Please rewrite the rows below, swapping each "dropdown" for "drop-down list" and leaving everything else as it is.

Rows of pointing data
━━━━━━━━

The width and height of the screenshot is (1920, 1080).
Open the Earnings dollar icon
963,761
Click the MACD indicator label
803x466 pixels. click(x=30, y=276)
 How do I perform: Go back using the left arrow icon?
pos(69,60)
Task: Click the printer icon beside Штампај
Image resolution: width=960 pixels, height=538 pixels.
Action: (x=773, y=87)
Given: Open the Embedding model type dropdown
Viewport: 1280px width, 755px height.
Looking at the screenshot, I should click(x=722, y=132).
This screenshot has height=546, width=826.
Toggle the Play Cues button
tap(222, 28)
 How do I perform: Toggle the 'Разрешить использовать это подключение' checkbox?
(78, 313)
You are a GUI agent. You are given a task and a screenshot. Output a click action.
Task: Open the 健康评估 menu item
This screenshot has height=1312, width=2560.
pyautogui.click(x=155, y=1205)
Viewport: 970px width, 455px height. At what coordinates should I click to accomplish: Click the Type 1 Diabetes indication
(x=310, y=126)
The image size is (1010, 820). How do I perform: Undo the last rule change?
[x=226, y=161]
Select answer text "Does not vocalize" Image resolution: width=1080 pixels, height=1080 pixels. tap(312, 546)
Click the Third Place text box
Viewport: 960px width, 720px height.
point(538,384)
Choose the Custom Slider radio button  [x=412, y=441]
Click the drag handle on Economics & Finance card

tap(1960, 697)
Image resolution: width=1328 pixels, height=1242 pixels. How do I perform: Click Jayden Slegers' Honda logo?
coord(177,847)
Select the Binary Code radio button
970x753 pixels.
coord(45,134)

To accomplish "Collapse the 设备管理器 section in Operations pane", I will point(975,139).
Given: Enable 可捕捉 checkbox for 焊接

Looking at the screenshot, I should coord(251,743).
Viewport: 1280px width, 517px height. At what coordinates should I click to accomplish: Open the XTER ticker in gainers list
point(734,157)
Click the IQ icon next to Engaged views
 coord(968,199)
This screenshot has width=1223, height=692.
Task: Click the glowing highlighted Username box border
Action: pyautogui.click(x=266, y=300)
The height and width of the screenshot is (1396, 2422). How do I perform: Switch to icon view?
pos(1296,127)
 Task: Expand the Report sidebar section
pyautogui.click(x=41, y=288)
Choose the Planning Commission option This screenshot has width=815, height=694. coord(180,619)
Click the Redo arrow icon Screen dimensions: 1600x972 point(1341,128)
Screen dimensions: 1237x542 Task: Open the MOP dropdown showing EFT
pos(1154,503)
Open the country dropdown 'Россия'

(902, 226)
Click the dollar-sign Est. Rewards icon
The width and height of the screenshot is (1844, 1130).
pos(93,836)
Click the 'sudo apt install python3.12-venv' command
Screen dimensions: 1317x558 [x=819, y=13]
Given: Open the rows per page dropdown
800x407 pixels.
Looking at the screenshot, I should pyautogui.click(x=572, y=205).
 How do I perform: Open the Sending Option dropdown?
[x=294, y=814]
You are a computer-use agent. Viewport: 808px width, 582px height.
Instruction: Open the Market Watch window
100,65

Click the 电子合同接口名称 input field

━━━━━━━━

== EXPECTED ANSWER ==
The width and height of the screenshot is (1920, 1080).
Open the Earnings dollar icon
963,761
Click the MACD indicator label
803x466 pixels. click(x=30, y=276)
 How do I perform: Go back using the left arrow icon?
pos(69,60)
Task: Click the printer icon beside Штампај
Image resolution: width=960 pixels, height=538 pixels.
Action: (x=773, y=87)
Given: Open the Embedding model type drop-down list
Viewport: 1280px width, 755px height.
Looking at the screenshot, I should click(x=722, y=132).
This screenshot has height=546, width=826.
Toggle the Play Cues button
tap(222, 28)
 How do I perform: Toggle the 'Разрешить использовать это подключение' checkbox?
(78, 313)
You are a GUI agent. You are given a task and a screenshot. Output a click action.
Task: Open the 健康评估 menu item
This screenshot has height=1312, width=2560.
pyautogui.click(x=155, y=1205)
Viewport: 970px width, 455px height. At what coordinates should I click to accomplish: Click the Type 1 Diabetes indication
(x=310, y=126)
The image size is (1010, 820). How do I perform: Undo the last rule change?
[x=226, y=161]
Select answer text "Does not vocalize" Image resolution: width=1080 pixels, height=1080 pixels. tap(312, 546)
Click the Third Place text box
Viewport: 960px width, 720px height.
point(538,384)
Choose the Custom Slider radio button  [x=412, y=441]
Click the drag handle on Economics & Finance card

tap(1960, 697)
Image resolution: width=1328 pixels, height=1242 pixels. How do I perform: Click Jayden Slegers' Honda logo?
coord(177,847)
Select the Binary Code radio button
970x753 pixels.
coord(45,134)

To accomplish "Collapse the 设备管理器 section in Operations pane", I will point(975,139).
Given: Enable 可捕捉 checkbox for 焊接

Looking at the screenshot, I should coord(251,743).
Viewport: 1280px width, 517px height. At what coordinates should I click to accomplish: Open the XTER ticker in gainers list
point(734,157)
Click the IQ icon next to Engaged views
 coord(968,199)
This screenshot has width=1223, height=692.
Task: Click the glowing highlighted Username box border
Action: pyautogui.click(x=266, y=300)
The height and width of the screenshot is (1396, 2422). How do I perform: Switch to icon view?
pos(1296,127)
 Task: Expand the Report sidebar section
pyautogui.click(x=41, y=288)
Choose the Planning Commission option This screenshot has width=815, height=694. coord(180,619)
Click the Redo arrow icon Screen dimensions: 1600x972 point(1341,128)
Screen dimensions: 1237x542 Task: Open the MOP drop-down list showing EFT
pos(1154,503)
Open the country drop-down list 'Россия'

(902, 226)
Click the dollar-sign Est. Rewards icon
The width and height of the screenshot is (1844, 1130).
pos(93,836)
Click the 'sudo apt install python3.12-venv' command
Screen dimensions: 1317x558 [x=819, y=13]
Given: Open the rows per page drop-down list
800x407 pixels.
Looking at the screenshot, I should pyautogui.click(x=572, y=205).
 How do I perform: Open the Sending Option drop-down list?
[x=294, y=814]
You are a computer-use agent. Viewport: 808px width, 582px height.
Instruction: Open the Market Watch window
100,65

Click the 电子合同接口名称 input field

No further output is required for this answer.